#### Directive
Return verbatim the lines of data beginning with the line containing "The image size is (751, 447)." and continuing through the line containing "click(x=346, y=82)", with both of those lines included.

#### Records for this task
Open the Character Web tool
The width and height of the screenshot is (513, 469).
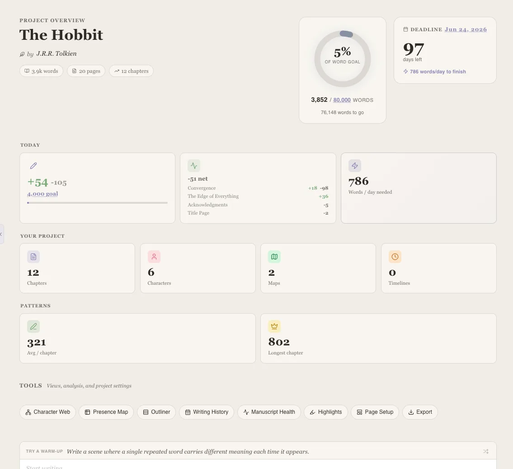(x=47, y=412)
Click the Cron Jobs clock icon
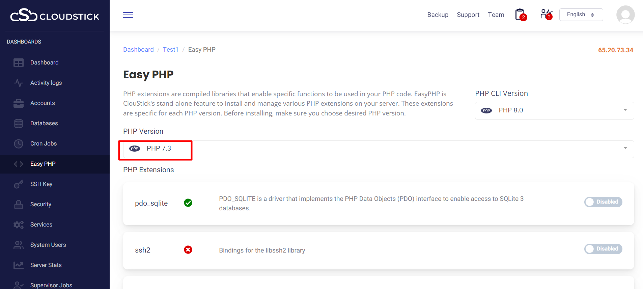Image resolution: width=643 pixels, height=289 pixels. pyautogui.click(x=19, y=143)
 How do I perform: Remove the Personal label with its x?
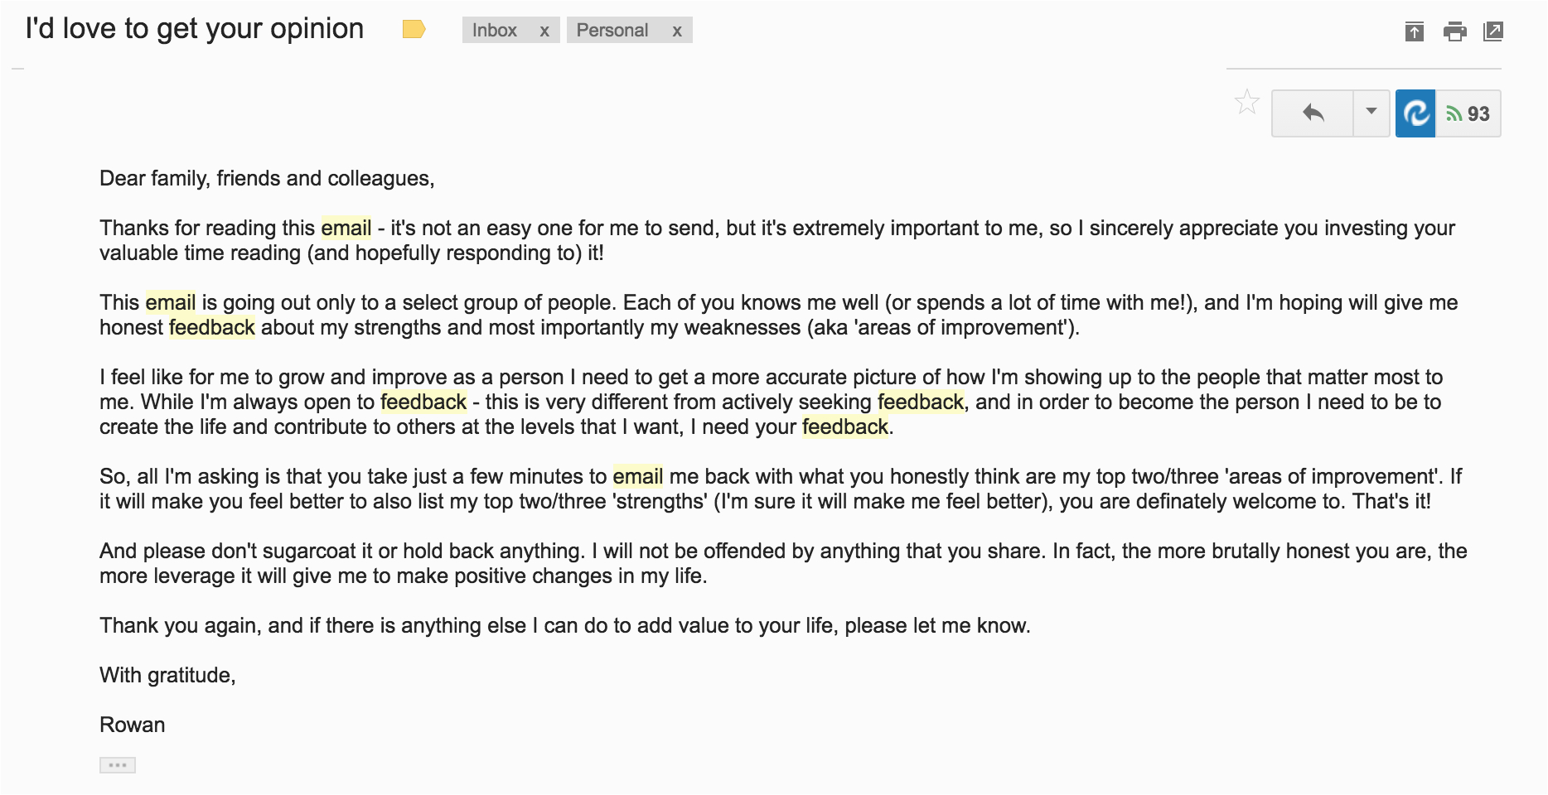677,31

--

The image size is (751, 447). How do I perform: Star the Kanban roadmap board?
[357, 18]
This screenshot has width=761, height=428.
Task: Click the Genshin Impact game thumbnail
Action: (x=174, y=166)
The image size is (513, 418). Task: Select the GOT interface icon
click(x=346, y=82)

...

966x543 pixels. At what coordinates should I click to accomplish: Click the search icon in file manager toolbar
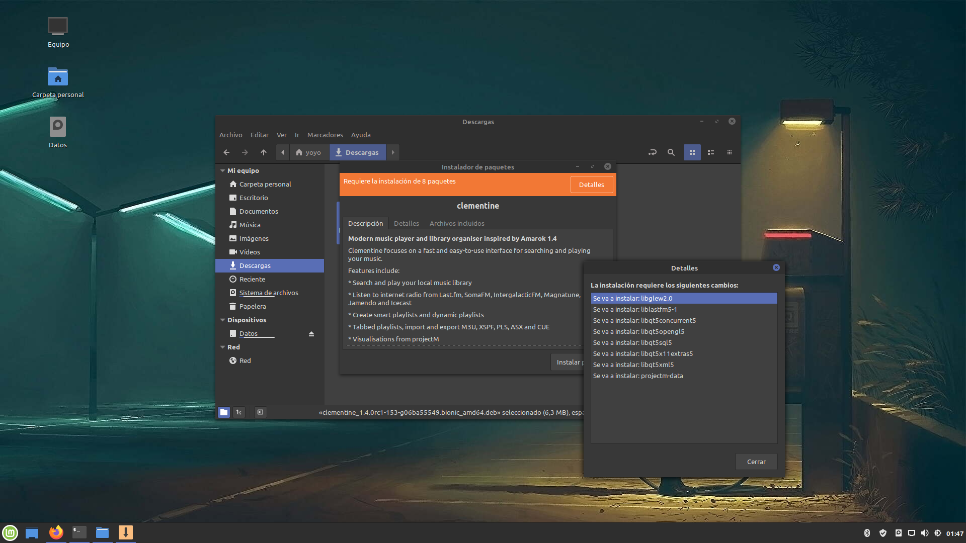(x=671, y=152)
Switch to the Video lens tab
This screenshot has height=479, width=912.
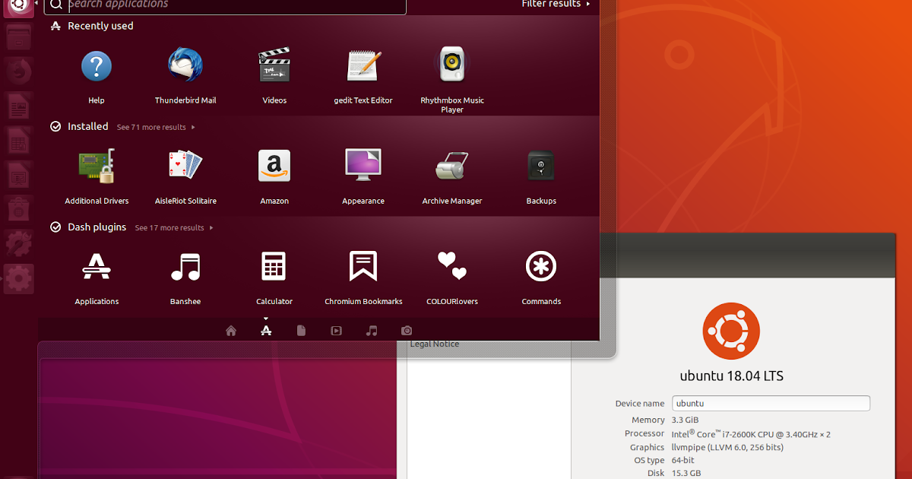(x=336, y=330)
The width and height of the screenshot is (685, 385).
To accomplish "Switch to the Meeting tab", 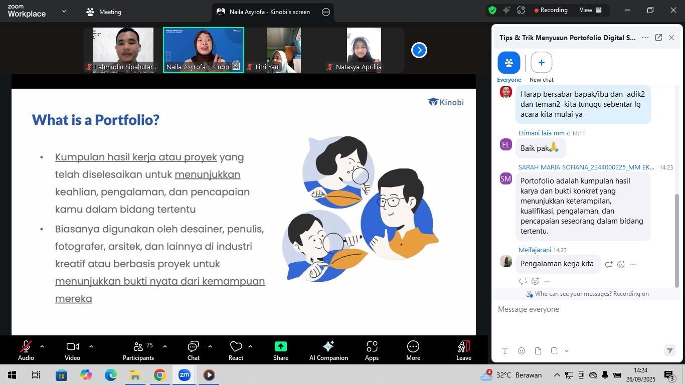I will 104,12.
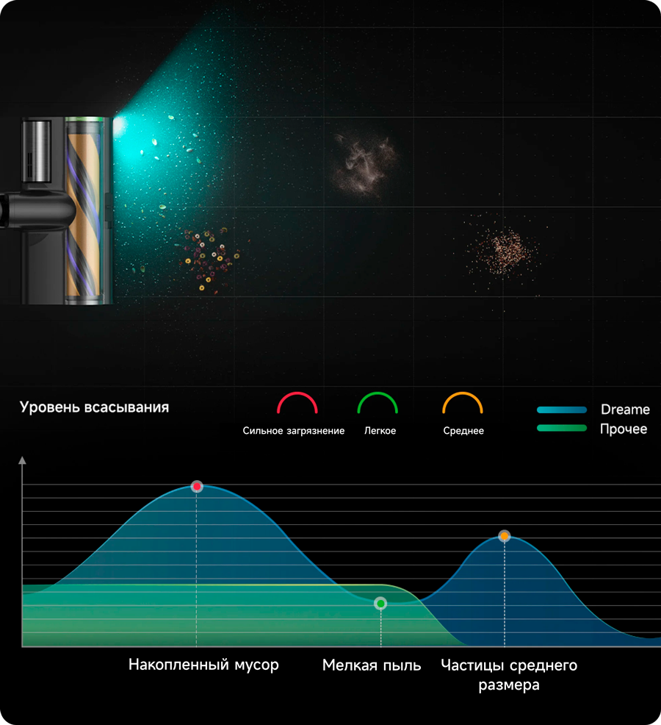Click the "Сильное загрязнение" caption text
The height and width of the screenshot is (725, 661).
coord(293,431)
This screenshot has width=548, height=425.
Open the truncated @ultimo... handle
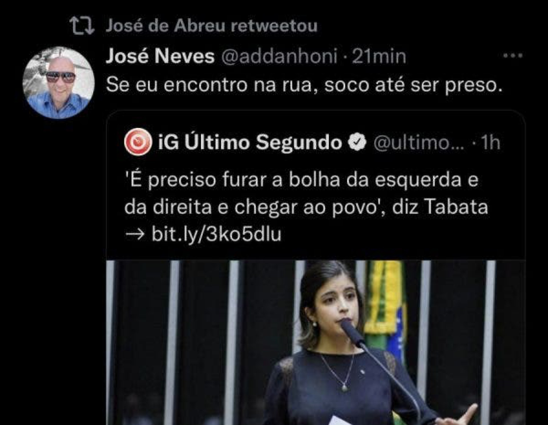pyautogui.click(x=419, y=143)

#### Result for this task
The image size is (751, 447). How do I perform: Star the Kanban roadmap board?
[357, 18]
This screenshot has width=761, height=428.
Task: Click the Genshin Impact game thumbnail
Action: (x=174, y=166)
The image size is (513, 418). Task: Select the GOT interface icon
click(x=346, y=82)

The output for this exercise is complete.